被告人は公判廷に出頭する義務がある。被告人が出頭しないときは、開廷することができない。ただし例外として、出廷しなくてよい場合がある。法定刑の重さと、被告人在廷の必要性とを考慮して定められている。3年を超える懲役・禁固刑・死刑は、必ず出頭しないといけない(刑事訴訟法286条)。

 

ただし勾留されている被告人が、公判期日に召喚を受けているにもかかわらず、正当な理由無く出頭を拒否し、刑事施設職員による引致を著しく困難にしたときは別である。このようなとき、裁判所はその公判期日についてだけ、被告人の出頭なしに公判手続きをおこなうことができる(286条の2)。

 

<以下、産経新聞から引用>

 

レバノンに無断渡航していたことが判明した日産自動車前会長、カルロス・ゴーン被告(65)=会社法違反(特別背任)などの罪で起訴=は、海外渡航を禁じた保釈条件に違反し、保釈が取り消される見通しだ。
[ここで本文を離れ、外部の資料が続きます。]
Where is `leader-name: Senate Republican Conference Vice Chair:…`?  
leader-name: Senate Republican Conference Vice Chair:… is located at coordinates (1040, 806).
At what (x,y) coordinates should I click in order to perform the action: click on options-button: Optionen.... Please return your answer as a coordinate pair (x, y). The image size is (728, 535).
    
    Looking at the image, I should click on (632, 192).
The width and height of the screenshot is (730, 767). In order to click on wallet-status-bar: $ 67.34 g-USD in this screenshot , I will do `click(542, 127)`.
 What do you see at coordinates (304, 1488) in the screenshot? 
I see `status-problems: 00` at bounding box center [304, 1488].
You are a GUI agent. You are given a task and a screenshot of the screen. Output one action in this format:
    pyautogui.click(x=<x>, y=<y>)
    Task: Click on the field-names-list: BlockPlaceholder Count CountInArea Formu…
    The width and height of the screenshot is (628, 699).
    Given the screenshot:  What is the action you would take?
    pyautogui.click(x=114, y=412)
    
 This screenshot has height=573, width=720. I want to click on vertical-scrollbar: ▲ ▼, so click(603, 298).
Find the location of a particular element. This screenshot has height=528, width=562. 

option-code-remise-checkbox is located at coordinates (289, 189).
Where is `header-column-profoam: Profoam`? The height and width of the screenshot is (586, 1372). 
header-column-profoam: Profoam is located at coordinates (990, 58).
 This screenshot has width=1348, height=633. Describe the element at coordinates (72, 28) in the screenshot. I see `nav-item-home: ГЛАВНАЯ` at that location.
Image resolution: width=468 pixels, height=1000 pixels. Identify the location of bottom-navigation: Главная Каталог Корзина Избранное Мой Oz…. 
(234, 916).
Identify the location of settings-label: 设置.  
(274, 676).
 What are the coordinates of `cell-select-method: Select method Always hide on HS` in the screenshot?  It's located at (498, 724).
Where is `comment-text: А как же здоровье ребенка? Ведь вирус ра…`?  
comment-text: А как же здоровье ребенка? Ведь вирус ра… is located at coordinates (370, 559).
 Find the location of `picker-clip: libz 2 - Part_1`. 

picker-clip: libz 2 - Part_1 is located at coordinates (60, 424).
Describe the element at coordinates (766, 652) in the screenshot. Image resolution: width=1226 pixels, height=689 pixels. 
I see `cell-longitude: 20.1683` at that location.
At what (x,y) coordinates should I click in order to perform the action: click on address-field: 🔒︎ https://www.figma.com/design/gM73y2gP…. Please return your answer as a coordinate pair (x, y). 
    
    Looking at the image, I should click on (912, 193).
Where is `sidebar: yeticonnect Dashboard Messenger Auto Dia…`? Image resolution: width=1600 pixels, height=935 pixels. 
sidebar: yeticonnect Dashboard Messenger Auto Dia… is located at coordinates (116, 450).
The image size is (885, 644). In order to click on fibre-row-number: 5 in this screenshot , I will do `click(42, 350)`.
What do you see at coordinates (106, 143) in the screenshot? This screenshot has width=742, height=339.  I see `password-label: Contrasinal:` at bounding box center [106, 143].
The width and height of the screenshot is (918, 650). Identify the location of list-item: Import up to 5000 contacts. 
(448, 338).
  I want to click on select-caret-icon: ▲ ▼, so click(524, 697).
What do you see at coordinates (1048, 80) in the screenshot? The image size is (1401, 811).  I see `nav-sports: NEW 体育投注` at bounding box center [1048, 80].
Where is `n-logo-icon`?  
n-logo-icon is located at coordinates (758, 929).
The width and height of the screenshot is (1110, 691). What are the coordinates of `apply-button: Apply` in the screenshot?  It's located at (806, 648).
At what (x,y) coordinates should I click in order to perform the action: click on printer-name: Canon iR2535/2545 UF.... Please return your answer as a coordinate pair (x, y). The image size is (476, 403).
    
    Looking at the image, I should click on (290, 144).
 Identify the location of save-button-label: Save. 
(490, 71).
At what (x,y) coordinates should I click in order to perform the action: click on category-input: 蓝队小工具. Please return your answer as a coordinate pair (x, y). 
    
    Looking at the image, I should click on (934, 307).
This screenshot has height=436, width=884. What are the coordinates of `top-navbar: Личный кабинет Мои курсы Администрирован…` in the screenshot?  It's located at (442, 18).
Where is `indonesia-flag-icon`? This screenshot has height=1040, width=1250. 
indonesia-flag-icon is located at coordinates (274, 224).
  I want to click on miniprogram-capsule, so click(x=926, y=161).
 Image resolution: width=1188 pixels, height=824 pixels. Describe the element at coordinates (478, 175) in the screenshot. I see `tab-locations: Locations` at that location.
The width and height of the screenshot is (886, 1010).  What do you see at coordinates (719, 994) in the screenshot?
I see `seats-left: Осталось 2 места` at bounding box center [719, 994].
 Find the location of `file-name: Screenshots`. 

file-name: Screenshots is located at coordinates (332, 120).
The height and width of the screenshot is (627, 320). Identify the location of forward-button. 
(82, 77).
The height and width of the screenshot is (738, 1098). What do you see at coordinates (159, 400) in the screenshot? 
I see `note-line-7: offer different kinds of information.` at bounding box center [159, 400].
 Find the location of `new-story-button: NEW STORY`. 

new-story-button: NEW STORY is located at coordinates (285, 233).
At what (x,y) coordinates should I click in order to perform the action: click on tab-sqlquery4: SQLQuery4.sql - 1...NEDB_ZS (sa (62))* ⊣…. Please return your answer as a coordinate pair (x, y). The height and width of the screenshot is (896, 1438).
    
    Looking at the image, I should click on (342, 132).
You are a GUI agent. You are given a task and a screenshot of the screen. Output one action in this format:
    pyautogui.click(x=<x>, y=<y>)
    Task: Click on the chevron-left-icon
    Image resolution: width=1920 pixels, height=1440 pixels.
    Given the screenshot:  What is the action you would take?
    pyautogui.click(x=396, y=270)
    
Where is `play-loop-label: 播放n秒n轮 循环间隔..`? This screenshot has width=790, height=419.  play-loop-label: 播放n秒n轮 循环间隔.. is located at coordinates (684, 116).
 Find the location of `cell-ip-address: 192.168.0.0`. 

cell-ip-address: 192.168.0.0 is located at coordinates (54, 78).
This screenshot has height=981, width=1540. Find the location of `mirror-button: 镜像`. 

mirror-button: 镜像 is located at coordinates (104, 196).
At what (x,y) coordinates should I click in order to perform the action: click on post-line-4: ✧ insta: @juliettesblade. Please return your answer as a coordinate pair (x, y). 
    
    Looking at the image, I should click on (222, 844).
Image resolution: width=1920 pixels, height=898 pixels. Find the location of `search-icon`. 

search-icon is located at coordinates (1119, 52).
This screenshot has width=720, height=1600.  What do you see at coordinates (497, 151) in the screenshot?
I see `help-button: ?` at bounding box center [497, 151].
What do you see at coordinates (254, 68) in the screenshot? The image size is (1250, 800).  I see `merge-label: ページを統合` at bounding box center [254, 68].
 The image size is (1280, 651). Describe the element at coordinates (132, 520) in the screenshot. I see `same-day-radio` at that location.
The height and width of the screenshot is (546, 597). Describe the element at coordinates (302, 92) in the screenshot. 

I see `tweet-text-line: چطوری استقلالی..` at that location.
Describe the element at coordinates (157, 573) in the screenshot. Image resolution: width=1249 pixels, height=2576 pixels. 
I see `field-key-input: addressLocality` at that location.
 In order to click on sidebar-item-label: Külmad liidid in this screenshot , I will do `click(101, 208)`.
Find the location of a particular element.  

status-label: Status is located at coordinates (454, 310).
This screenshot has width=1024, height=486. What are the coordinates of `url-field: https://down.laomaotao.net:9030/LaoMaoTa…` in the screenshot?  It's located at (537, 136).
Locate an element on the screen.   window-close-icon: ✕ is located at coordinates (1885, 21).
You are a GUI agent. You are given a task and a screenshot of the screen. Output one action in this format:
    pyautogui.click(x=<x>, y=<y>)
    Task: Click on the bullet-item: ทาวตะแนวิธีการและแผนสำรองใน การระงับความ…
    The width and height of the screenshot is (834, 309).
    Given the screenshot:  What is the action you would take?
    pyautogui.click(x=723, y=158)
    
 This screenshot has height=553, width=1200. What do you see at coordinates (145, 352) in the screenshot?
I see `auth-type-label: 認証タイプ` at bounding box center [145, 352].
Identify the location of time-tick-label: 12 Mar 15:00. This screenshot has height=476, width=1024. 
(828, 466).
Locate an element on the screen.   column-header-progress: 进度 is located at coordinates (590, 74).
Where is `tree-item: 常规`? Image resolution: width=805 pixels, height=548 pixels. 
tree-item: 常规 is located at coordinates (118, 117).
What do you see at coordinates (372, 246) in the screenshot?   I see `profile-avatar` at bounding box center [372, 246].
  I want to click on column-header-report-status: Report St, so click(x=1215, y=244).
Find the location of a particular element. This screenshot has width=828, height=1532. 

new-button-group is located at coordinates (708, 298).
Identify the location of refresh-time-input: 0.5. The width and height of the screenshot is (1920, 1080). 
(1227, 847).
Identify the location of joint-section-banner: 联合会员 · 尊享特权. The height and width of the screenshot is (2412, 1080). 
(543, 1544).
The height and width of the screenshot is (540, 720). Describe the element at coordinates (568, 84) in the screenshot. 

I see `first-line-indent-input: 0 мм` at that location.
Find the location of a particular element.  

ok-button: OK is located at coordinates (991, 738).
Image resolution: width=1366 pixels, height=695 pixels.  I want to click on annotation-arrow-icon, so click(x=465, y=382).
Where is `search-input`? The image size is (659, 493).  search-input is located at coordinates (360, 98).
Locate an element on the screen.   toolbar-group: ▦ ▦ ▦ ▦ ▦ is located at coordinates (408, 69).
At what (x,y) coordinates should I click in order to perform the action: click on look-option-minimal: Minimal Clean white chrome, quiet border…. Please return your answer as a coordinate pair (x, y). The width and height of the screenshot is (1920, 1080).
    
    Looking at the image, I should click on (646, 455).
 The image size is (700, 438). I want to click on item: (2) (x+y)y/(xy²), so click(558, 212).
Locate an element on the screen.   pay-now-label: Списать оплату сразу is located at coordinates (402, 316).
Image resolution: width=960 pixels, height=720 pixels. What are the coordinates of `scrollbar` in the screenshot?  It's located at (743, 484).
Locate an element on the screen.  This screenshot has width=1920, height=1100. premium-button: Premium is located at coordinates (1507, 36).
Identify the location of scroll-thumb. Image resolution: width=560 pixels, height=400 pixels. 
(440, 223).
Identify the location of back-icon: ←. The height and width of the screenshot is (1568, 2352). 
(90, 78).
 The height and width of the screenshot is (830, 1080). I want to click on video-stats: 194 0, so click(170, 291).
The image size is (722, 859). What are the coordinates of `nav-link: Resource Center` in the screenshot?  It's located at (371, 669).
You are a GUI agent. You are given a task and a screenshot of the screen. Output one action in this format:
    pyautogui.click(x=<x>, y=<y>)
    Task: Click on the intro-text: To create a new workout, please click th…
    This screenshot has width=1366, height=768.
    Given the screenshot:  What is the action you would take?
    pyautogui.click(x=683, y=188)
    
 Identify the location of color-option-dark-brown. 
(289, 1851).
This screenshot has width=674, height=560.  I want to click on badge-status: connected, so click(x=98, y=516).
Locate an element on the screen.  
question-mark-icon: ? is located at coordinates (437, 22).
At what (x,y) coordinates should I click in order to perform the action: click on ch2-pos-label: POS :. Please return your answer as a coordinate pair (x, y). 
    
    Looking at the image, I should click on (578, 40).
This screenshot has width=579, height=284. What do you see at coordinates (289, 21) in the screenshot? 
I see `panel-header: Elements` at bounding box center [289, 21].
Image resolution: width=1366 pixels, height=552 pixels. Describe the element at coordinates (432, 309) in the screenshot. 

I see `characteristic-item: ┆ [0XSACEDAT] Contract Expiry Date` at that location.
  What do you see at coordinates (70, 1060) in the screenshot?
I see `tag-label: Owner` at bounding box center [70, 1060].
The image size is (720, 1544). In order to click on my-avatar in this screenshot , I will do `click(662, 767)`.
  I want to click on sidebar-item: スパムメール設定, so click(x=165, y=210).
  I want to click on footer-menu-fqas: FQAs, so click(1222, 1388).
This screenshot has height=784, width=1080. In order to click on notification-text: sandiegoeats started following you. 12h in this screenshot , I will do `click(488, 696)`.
帰国後に勾留される可能性がある。帰国しなかった場合は公判を開くことはできず、事件の審理に大きな影響を及ぼすのは必至だ。

 刑事訴訟法は、被告が証拠隠滅のほか、裁判所が定めた保釈条件に違反したと判断されれば保釈を取り消し、保釈保証金も没収すると規定している。東京地裁は31日、ゴーン被告の保釈条件は変更されていないと明らかにした。無断出国であれば、今後保釈が取り消され、納付された計15億円の保釈保証金も没収されることになる。保釈の取り消しは検察官による請求だけでなく、裁判所の職権で判断することが可能だ。

 ゴーン被告の保釈には(1)都内に住み、住居の出入り口などに監視カメラを設置(2)日産幹部ら事件関係者との接触禁止(3)パスポートを弁護人が管理し、海外渡航は禁止(4)通信環境が制限されたパソコンや携帯電話の使用-など約10項目の条件が付けられていた。

ゴーン被告の公判をめぐっては、来年4月21日に金融商品取引法違反事件の初公判を開く案を東京地裁が示し、その後は集中的に審理を進める日程で調整が進められていた。

 ただ刑訴法は、3年以下の懲役、禁錮または50万円を超える罰金に当たる事件の被告は公判に出頭しなければ開廷できないと規定しているため、ゴーン被告が帰国しなかった場合、公判を開くことはできない。レバノンと日本は犯罪人引き渡し条約を締結していないため、レバノンの了解を得られなければゴーン被告の身柄が引き渡されることはなく、公判は白紙の状態になった。